_What is required_:
Restate all of the data below word for word.

(Collection entries)
▬▬▬▬▬▬
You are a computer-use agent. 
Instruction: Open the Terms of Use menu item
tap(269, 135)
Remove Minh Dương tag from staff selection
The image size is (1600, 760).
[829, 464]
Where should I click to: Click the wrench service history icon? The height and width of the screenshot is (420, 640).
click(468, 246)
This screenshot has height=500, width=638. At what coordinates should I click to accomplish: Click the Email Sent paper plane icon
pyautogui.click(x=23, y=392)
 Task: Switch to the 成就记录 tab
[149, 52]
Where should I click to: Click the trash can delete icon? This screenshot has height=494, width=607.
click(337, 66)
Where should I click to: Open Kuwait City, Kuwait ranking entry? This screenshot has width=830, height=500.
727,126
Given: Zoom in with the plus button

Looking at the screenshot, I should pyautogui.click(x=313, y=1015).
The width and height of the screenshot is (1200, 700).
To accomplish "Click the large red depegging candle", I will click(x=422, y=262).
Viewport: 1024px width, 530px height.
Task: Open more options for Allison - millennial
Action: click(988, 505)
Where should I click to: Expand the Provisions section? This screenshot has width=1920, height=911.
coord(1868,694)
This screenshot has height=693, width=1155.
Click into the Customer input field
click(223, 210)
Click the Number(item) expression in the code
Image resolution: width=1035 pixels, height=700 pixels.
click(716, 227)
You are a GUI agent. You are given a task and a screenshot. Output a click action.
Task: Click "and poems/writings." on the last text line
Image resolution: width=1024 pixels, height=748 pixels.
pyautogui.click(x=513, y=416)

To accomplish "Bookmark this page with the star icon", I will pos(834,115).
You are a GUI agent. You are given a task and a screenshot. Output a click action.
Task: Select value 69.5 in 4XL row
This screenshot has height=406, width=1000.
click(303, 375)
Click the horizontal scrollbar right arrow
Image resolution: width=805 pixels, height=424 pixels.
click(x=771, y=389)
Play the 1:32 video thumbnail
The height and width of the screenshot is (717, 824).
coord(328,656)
▬▬▬▬▬▬
_Reply to the task_:
You are a computer-use agent. 
Instruction: Open the Terms of Use menu item
tap(269, 135)
Remove Minh Dương tag from staff selection
The image size is (1600, 760).
[829, 464]
Where should I click to: Click the wrench service history icon? The height and width of the screenshot is (420, 640).
click(468, 246)
This screenshot has height=500, width=638. At what coordinates should I click to accomplish: Click the Email Sent paper plane icon
pyautogui.click(x=23, y=392)
 Task: Switch to the 成就记录 tab
[149, 52]
Where should I click to: Click the trash can delete icon? This screenshot has height=494, width=607.
click(337, 66)
Where should I click to: Open Kuwait City, Kuwait ranking entry? This screenshot has width=830, height=500.
727,126
Given: Zoom in with the plus button

Looking at the screenshot, I should pyautogui.click(x=313, y=1015).
The width and height of the screenshot is (1200, 700).
To accomplish "Click the large red depegging candle", I will click(x=422, y=262).
Viewport: 1024px width, 530px height.
Task: Open more options for Allison - millennial
Action: click(988, 505)
Where should I click to: Expand the Provisions section? This screenshot has width=1920, height=911.
coord(1868,694)
This screenshot has height=693, width=1155.
Click into the Customer input field
click(223, 210)
Click the Number(item) expression in the code
Image resolution: width=1035 pixels, height=700 pixels.
click(716, 227)
You are a GUI agent. You are given a task and a screenshot. Output a click action.
Task: Click "and poems/writings." on the last text line
Image resolution: width=1024 pixels, height=748 pixels.
pyautogui.click(x=513, y=416)

To accomplish "Bookmark this page with the star icon", I will pos(834,115).
You are a GUI agent. You are given a task and a screenshot. Output a click action.
Task: Select value 69.5 in 4XL row
This screenshot has height=406, width=1000.
click(303, 375)
Click the horizontal scrollbar right arrow
Image resolution: width=805 pixels, height=424 pixels.
click(x=771, y=389)
Play the 1:32 video thumbnail
The height and width of the screenshot is (717, 824).
coord(328,656)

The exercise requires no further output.